Assignment: From the data below, return the exact lines starting at the line containing "Given: Switch to the 交流互动 tab" and ending at the line containing "Given: Select the", both included, and nothing else.

# # # #

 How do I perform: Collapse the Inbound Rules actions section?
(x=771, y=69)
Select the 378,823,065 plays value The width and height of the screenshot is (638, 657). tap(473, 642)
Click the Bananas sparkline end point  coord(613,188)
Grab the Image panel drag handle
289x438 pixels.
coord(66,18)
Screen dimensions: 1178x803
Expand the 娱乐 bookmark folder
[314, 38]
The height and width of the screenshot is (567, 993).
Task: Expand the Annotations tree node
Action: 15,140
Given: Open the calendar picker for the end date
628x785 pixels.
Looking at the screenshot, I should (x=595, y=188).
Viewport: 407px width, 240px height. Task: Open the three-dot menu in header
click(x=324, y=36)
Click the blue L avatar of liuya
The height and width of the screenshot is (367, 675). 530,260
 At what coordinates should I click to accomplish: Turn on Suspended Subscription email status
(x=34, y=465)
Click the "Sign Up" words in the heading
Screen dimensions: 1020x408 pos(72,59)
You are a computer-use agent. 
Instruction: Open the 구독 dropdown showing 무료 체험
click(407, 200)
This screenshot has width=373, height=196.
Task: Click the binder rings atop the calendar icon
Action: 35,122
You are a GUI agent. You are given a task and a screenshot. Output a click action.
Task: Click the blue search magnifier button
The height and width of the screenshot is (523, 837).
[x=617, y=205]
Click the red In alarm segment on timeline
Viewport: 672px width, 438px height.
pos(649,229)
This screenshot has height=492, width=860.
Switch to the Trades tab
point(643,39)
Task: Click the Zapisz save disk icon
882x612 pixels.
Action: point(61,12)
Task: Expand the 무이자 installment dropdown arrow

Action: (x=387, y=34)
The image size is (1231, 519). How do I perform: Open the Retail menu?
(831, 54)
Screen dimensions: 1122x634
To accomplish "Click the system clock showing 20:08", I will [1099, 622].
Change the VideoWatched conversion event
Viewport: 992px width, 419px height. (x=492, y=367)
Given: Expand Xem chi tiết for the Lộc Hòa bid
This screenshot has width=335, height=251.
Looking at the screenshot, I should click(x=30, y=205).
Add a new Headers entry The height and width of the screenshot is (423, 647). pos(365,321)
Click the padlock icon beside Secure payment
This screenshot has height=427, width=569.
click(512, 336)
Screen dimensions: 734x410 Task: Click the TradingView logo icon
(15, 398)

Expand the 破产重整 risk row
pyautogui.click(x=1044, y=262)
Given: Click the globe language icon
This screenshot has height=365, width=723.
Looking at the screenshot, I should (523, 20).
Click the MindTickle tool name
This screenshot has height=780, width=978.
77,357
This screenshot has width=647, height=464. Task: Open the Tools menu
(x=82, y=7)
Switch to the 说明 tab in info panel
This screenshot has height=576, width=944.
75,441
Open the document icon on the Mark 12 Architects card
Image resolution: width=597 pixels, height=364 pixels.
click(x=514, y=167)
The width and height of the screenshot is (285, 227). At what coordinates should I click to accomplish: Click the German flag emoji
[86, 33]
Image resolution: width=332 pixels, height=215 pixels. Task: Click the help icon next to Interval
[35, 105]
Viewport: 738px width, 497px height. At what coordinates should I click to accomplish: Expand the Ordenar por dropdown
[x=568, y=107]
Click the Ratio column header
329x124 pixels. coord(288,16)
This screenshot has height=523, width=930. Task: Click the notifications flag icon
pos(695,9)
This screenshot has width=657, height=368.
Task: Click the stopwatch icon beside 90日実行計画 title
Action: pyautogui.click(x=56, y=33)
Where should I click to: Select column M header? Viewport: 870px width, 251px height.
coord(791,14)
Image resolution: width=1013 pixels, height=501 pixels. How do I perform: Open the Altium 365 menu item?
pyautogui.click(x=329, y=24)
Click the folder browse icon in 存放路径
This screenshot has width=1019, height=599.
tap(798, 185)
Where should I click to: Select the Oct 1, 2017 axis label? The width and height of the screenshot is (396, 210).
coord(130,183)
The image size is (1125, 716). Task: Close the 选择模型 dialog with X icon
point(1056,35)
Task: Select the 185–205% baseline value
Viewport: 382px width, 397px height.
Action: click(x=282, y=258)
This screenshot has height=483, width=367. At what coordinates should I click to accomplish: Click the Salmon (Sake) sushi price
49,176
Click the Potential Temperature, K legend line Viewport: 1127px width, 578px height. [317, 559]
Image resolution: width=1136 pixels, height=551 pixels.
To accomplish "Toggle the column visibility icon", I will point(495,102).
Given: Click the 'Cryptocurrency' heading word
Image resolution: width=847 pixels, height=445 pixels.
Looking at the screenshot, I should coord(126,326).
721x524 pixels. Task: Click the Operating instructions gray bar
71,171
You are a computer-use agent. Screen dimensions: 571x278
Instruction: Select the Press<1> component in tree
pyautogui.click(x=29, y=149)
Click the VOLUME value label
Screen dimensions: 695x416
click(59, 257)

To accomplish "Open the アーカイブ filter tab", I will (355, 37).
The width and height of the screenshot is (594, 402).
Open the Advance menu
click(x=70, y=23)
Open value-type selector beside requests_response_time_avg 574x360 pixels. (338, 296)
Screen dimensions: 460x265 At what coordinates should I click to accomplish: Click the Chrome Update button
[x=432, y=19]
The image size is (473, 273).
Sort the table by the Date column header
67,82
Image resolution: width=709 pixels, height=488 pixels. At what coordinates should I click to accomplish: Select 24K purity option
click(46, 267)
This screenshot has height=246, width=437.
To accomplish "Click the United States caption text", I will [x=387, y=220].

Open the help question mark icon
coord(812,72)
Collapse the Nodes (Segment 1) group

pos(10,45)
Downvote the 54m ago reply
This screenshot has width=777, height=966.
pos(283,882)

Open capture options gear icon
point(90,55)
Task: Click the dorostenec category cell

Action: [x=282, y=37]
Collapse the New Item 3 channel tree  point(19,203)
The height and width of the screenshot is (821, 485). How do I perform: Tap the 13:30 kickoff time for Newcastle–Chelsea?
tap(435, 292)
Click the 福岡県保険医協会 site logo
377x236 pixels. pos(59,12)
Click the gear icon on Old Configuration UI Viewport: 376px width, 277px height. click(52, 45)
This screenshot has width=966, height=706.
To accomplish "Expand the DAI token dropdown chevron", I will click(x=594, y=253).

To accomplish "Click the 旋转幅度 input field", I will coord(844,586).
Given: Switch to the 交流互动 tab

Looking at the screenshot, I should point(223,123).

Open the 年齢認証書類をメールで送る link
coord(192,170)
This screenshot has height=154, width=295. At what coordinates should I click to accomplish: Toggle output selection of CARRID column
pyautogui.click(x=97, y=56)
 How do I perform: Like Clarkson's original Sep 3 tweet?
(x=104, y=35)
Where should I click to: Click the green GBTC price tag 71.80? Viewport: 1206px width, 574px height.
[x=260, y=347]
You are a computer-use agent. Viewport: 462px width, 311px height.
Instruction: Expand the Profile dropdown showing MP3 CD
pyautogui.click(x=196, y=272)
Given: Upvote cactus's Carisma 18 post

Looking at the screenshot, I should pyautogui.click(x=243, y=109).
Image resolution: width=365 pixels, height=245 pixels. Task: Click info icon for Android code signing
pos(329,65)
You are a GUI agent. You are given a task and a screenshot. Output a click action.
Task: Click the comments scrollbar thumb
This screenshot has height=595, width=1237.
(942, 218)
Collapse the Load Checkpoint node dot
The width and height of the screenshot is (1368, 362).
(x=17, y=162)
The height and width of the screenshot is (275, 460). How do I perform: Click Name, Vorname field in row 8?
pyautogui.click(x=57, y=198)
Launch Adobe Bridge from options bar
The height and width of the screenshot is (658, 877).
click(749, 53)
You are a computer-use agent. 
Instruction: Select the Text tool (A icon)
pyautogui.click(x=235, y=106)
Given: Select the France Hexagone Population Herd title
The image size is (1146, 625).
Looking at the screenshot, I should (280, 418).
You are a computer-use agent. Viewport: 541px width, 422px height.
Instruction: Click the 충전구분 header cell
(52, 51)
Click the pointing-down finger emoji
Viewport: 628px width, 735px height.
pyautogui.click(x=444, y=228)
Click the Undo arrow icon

# # # #

Reply:
Given: Switch to the 交流互动 tab

Looking at the screenshot, I should point(223,123).

Open the 年齢認証書類をメールで送る link
coord(192,170)
This screenshot has height=154, width=295. At what coordinates should I click to accomplish: Toggle output selection of CARRID column
pyautogui.click(x=97, y=56)
 How do I perform: Like Clarkson's original Sep 3 tweet?
(x=104, y=35)
Where should I click to: Click the green GBTC price tag 71.80? Viewport: 1206px width, 574px height.
[x=260, y=347]
You are a computer-use agent. Viewport: 462px width, 311px height.
Instruction: Expand the Profile dropdown showing MP3 CD
pyautogui.click(x=196, y=272)
Given: Upvote cactus's Carisma 18 post

Looking at the screenshot, I should pyautogui.click(x=243, y=109).
Image resolution: width=365 pixels, height=245 pixels. Task: Click info icon for Android code signing
pos(329,65)
You are a GUI agent. You are given a task and a screenshot. Output a click action.
Task: Click the comments scrollbar thumb
This screenshot has height=595, width=1237.
(942, 218)
Collapse the Load Checkpoint node dot
The width and height of the screenshot is (1368, 362).
(x=17, y=162)
The height and width of the screenshot is (275, 460). How do I perform: Click Name, Vorname field in row 8?
pyautogui.click(x=57, y=198)
Launch Adobe Bridge from options bar
The height and width of the screenshot is (658, 877).
click(749, 53)
You are a computer-use agent. 
Instruction: Select the Text tool (A icon)
pyautogui.click(x=235, y=106)
Given: Select the France Hexagone Population Herd title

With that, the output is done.